What about lending activity reported by banks?
In the charts below, we'll look at some of the indicators available to us through the FRED database at the Saint Louis Federal Reserve. We last examined these variable in February. Q42010 data is now available for the regional data, as is February data for the nationwide data.
If banks continue to be reluctant to make loans on multifamily construction without evidence of solid returns on collected rents, it isn't difficult to see why. Conditions have changed little since last time.
Chart one shows the ratio of non-performing loans among larger banks in the mountain region. The ratio of non performing loans has come down slightly from the Q3 high, but it remains above the ratios from the days of the Savings and Loan crises.
[Note: Percentage of nonperforming loans equals total nonperforming loans divided by total loans. Nonperforming loans are those loans that bank managers classify as 90-days or more past due or nonaccrual in the call report.]
The data below on non-performing loans runs through December 2010.
Graph 2 shows the same ratio, except this time it's for smaller-sized banks, also within the mountain region. We can see that the ratio has reached higher than is the case with the larger banks, and during 2010's 4th quarter, the ratio hit a new high and is now well above the peak reached during the S&L crisis. Not unexpectedly, the data suggests that, at least according to this measure, proportionally speaking, smaller banks have been more heavily impacted by nonperforming loans in recent years.
Graphs 1 and 2 show all loans, but Graph 3, which shows commercial loans only, shows that the overall ratio of nonperforming loans is lower for commercial loans than for all loans. This suggests that residential mortgage loans (and also consumer debt) are performing more poorly than commercial loans. The fact that commercial loans may be slightly more resilient than other types of loans may also lead to more willingness to make loans on multifamily construction than on single-family for-sale construction in the near term and medium term. However, while commercial loans are relatively better-performing, the non-performing loan ratio does remain at unusually high rates.

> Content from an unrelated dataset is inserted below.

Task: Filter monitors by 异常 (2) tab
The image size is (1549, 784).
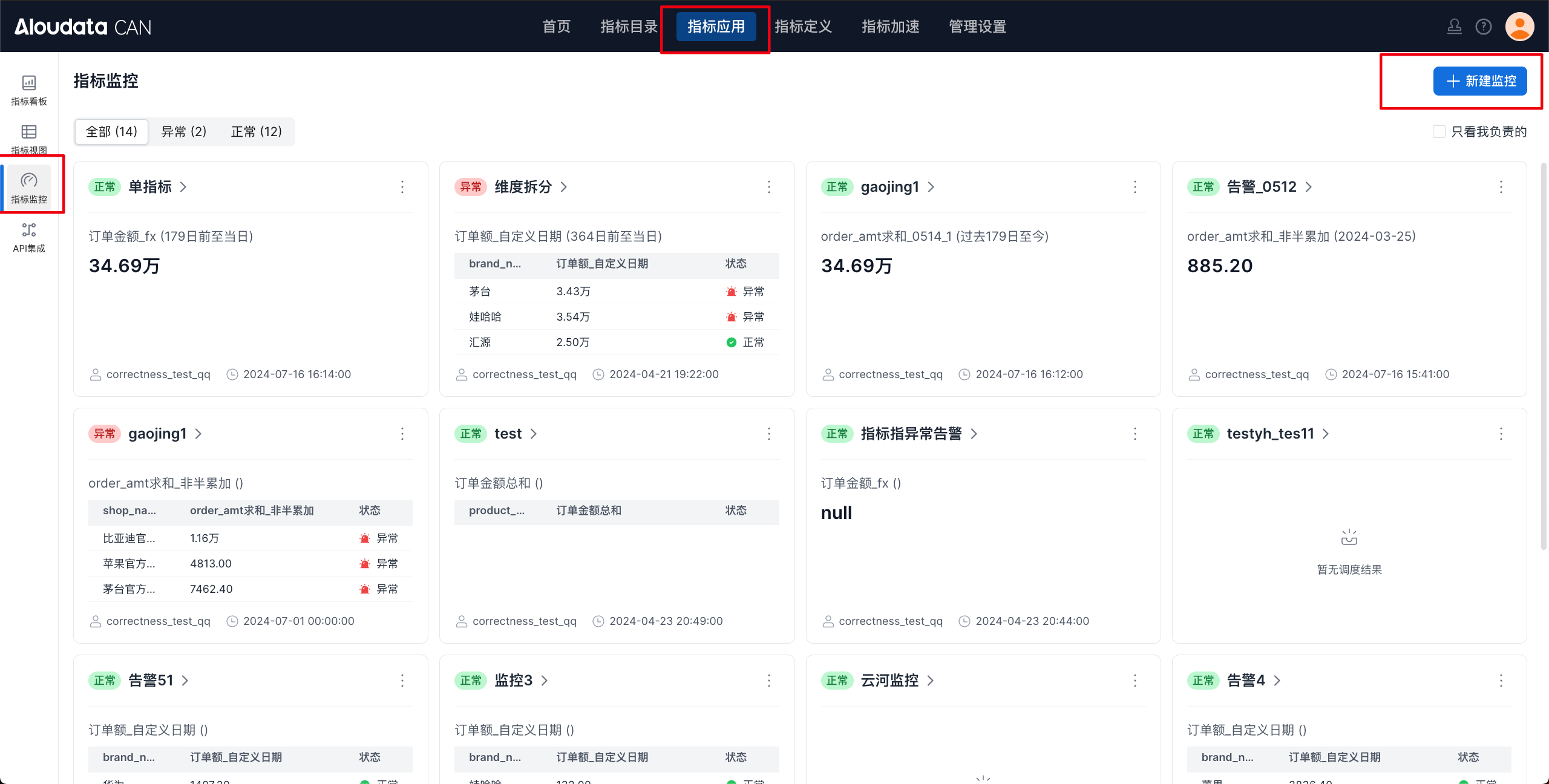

Graph 4 shows the outcome of a situation in which loans on residential real estate have been performing poorly. Data for the mountain region is not available, but this national graph shows that the amount of funds being loaned for real estate is down considerably. This can include non-residential real estate of course, but the graph does suggest that in the current environment, banks will continue to be cautious in making loans for new real estate. This data includes information reported through February.
Finally, in Graph 5, we note an additional consequence of a lending environment affected by low interest rates and poorly-performing loans. This data includes information reported through February. This is national data:
Excess reserves increased considerably during January and February, posting month-over-month increases of more than 14 percent in each month.